Data entries
-- Opening Marker --

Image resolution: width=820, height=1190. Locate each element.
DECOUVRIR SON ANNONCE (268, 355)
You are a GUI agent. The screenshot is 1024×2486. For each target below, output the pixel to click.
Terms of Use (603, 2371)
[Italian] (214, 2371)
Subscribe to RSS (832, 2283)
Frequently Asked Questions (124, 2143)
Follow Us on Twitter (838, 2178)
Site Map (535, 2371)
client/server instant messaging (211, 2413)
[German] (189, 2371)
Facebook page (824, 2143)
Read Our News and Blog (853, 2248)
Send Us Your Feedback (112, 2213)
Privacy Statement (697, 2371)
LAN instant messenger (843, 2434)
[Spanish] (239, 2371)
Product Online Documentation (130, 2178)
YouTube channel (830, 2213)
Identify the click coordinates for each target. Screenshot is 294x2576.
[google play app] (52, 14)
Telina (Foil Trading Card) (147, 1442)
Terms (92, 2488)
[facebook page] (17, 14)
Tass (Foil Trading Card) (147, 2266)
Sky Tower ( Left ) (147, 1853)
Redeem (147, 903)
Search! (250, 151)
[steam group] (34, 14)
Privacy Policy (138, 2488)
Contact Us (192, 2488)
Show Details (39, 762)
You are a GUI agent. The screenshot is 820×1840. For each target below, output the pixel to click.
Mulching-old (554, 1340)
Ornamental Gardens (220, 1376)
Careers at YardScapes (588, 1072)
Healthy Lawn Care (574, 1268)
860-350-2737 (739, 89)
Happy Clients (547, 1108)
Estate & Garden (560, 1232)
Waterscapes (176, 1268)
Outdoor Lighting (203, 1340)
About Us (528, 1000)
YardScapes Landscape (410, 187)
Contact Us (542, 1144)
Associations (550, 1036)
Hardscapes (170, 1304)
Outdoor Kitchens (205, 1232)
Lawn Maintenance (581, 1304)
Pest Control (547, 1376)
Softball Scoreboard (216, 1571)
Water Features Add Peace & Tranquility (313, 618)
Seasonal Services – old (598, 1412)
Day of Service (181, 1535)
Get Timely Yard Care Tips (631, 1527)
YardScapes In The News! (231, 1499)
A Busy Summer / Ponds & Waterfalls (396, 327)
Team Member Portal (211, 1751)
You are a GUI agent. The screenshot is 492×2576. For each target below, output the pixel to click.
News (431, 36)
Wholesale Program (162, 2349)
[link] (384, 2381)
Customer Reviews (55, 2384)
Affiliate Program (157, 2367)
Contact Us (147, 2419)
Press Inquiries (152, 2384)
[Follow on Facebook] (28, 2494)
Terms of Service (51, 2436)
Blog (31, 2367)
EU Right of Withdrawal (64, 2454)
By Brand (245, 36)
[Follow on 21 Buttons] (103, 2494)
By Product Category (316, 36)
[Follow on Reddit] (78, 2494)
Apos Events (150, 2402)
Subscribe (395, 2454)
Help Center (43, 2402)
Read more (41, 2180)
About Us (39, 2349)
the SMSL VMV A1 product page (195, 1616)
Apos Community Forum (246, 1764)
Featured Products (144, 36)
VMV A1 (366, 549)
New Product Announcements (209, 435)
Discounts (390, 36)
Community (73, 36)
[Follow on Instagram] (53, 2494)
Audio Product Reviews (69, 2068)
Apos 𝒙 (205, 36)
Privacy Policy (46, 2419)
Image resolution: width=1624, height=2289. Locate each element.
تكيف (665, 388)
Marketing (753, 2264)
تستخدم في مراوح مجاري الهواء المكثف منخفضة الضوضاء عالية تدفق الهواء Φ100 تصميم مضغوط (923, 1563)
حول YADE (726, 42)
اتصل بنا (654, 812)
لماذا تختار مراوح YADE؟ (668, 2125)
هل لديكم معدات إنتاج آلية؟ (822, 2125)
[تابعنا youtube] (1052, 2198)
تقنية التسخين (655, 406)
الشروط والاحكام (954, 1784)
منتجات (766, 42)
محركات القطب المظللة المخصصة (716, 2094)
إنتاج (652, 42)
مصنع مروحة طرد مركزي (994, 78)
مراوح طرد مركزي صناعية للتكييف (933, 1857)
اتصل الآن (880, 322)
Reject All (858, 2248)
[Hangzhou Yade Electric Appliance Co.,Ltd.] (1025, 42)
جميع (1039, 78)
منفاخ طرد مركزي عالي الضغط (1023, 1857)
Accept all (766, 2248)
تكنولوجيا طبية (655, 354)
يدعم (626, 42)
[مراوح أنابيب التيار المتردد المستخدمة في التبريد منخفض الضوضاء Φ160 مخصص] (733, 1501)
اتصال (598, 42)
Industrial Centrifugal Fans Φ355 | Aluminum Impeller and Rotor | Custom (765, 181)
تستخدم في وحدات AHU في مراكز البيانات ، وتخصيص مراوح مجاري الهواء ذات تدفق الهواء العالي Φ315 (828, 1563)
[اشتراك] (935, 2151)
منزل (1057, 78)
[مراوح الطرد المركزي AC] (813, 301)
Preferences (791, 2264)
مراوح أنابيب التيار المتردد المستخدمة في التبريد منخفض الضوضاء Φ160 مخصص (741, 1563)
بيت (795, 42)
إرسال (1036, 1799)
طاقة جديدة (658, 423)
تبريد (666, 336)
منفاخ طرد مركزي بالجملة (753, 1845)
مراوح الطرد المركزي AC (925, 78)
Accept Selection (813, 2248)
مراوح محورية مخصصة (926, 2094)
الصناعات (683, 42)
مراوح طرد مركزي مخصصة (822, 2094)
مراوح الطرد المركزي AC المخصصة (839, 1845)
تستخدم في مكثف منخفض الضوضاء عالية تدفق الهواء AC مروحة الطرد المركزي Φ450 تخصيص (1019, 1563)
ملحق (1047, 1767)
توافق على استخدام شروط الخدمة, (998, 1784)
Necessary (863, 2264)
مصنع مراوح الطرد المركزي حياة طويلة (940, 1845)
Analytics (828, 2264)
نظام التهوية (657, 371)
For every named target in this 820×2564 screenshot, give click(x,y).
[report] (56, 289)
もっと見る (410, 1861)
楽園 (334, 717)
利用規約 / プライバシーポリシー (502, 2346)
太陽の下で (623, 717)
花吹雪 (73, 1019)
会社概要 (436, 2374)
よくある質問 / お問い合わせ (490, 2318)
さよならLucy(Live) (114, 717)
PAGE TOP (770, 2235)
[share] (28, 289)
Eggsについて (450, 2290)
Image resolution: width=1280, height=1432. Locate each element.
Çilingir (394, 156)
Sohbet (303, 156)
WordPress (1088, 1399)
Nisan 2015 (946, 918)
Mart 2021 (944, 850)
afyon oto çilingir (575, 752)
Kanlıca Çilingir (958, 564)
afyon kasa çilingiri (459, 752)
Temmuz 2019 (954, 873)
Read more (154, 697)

-- Closing Marker --

- What is expected -
The lines sought are those in the data above that include the string "تستخدم"; copy each one.

- Answer section -
تستخدم في مراوح مجاري الهواء المكثف منخفضة الضوضاء عالية تدفق الهواء Φ100 تصميم مضغوط (923, 1563)
تستخدم في وحدات AHU في مراكز البيانات ، وتخصيص مراوح مجاري الهواء ذات تدفق الهواء العالي Φ315 (828, 1563)
تستخدم في مكثف منخفض الضوضاء عالية تدفق الهواء AC مروحة الطرد المركزي Φ450 تخصيص (1019, 1563)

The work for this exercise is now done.